Explaining another misconstrued word — branding — he urged dealers not to limit the term to cool logos and a tagline. “Branding comes from the bottom up. With all the slides I’m going to run through, there are 2 things you need to worry about inside your business: people and data. And it’s not just who your company is, but what it believes.”
After rapid consolidation, he found RME was known by dozens of different names. “Everybody knew we sold Case IH, but they weren’t necessarily aware of who we were as a company or that we stood for.”
What Matters & Brand’s Role In It
Like Young’s Equipment, RME embarked on a process to establish a tagline, which resulted in the words “Dependable Is What We Do” accompanying RME at every turn.
The path to those words started with intentional, deliberate dialog with the customer. “We did customer-facing tests where we asked ‘what’s important to you?’ It was apparent that people simply wanted assurance that you’d be there for them.”
And when RME cross-referenced customer data with surveys of employees on what motivates (and frustrates them), he says, “We figured out quickly that people feel good when they get to help their customers.” Thus the “Dependable Is What We Do” tagline.
In discussing that dependability aspect of the dealer, he shared that technology is becoming ubiquitous. “We’re all going to chase technology, but between brands, there’s no technology edge that’ll last long. Deere will copy great ideas from Case, Case from Deere and so on, so eventually the machinery will level out. And customers want the lowest price and we, as the dealer, always want a higher price.”
What dealers ultimately sell, says Munro, is confidence. “To achieve that, you must present it as a value proposition, and you do that through branding.”
Because every dealer sells equipment, only the “how” and “why” really matter, he says. That’s what branding is about — and must be reflected at every point in the dealership.
Dealers need to ask if the brand is reflected in a customer’s conversation with any employee. He cited the example of a parts tech who answers a question with, ‘Yeah, don’t got it.’ “Then take the parts tech who says, ‘Hang on a sec, let me make some calls; let me hunt this down for you. Oh, I see you’re in a hurry, I’ll call you back on your cell.’ So when you’re talking about your brand proposition, make sure it’s actually reflective of things you hold dear — and that your people will follow.”

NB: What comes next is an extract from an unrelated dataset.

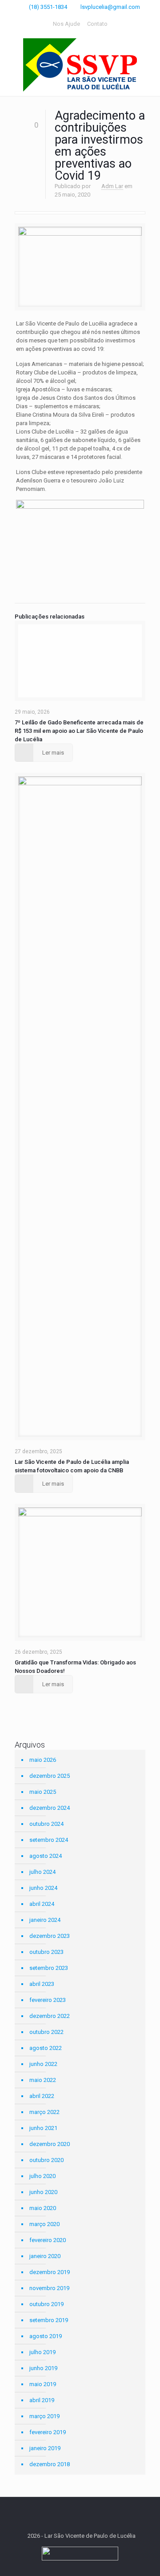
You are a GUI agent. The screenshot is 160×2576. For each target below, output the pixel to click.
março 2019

The brand statement is important, but only in so far as we try and carry it through the entire company,” says Munro. Today, RME has a “Dependable is What You Did” employee recognition program, in which branch staff submits stories of great effort, whether it’s a tech going out at 2 a.m. to fix a combine, or just somebody dealing with an irate customer in a great way. We try and leverage the whole convention around ‘Dependable is What you Do’ as a cultural thing that we all hold onto. We push that through to where it’s not marketing as much as it is employee engagement. Then, it becomes marketing.”
Munro notes that dealers can create a brand and ethos around who they are, but it can’t be faked or the role of marketing is relegated to lipstick on a pig. “When you’re actually working toward that branded core value every day, that’s real power.”
It’s Not Me, It’s You
Where the magic exists, says Munro, is when you’ve got a strong brand, everyone knows what you stand for and you’re marketing to customers in a way that makes sense for them personally.

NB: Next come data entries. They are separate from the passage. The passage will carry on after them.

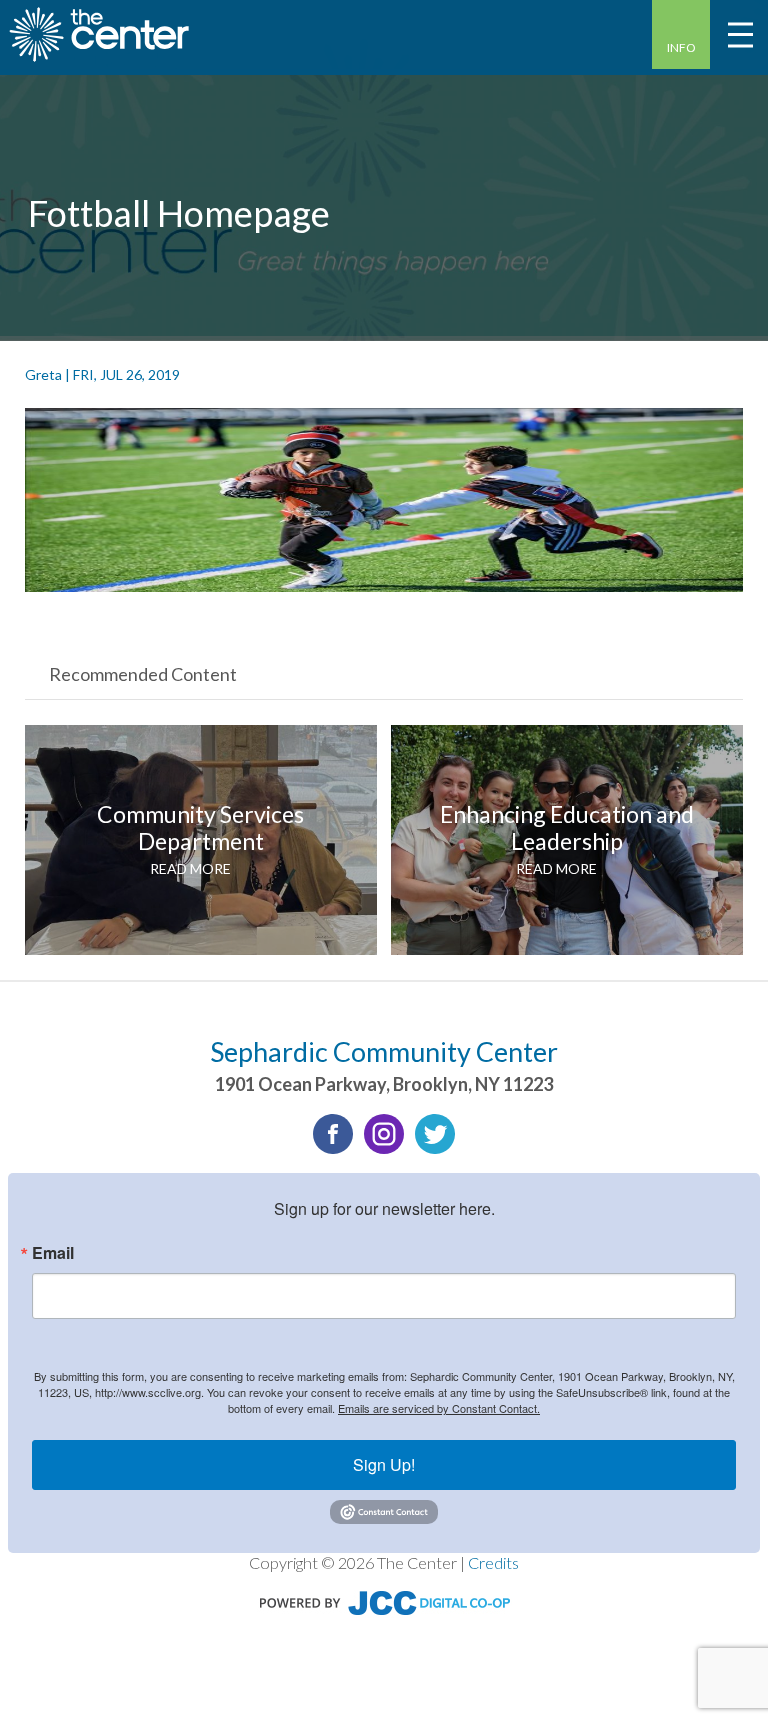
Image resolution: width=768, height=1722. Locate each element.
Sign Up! (384, 1464)
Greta (43, 374)
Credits (493, 1562)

“You can’t just be saying ‘we’re this,’ so deal with us. Instead, it should be that we understand ‘this’ about you, and that’s why you should do business with us.”

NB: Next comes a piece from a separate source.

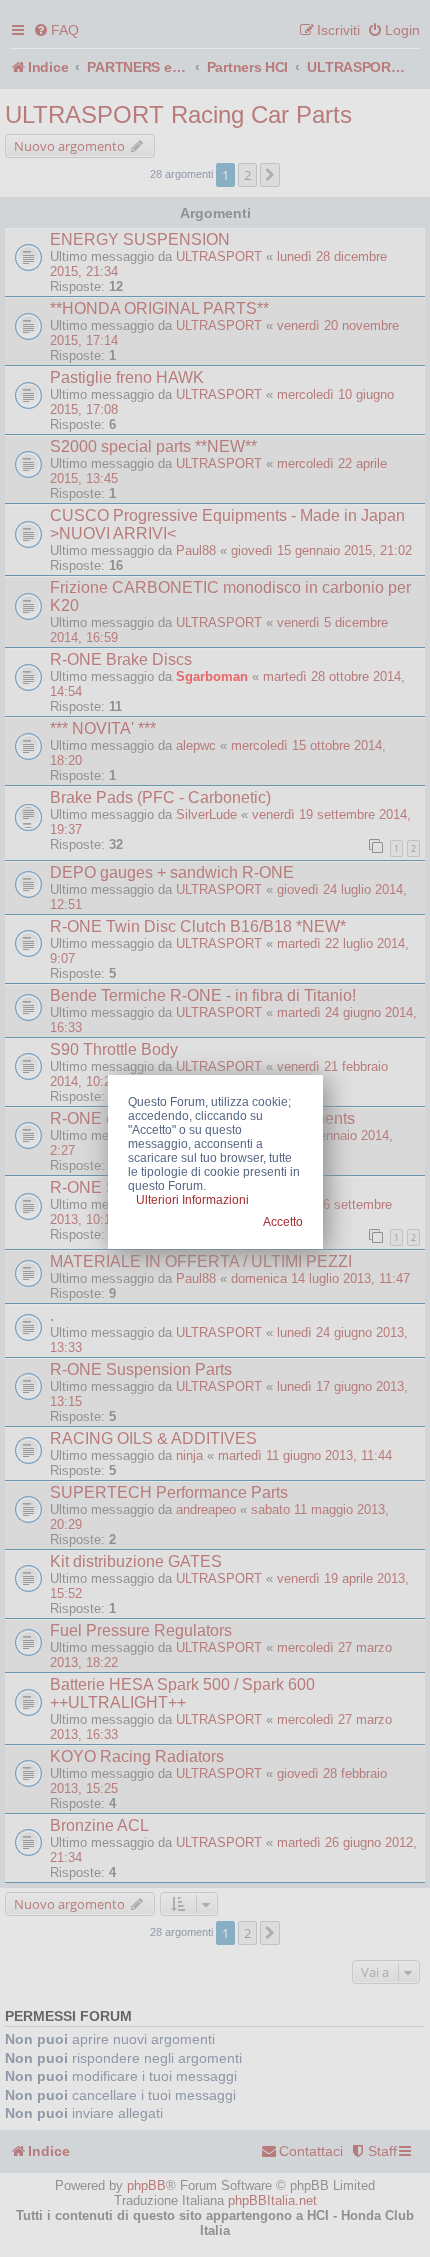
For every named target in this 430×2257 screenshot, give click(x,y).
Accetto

In his opinion, the industry still spends too much time talking about the equipment and not enough time talking about the customers who buy it.
“Think about the relationships this industry was built on, when your salespeople knew everyone in their territory. But as we’ve expanded, distances get greater and more challenges come in, and you can’t expect sales to cover an entire territory every four days. But technology can help you replicate some of that data, and if you’re smart about capturing and holding it, then you actually have an angle in which you can market to people in an efficient and effective way.”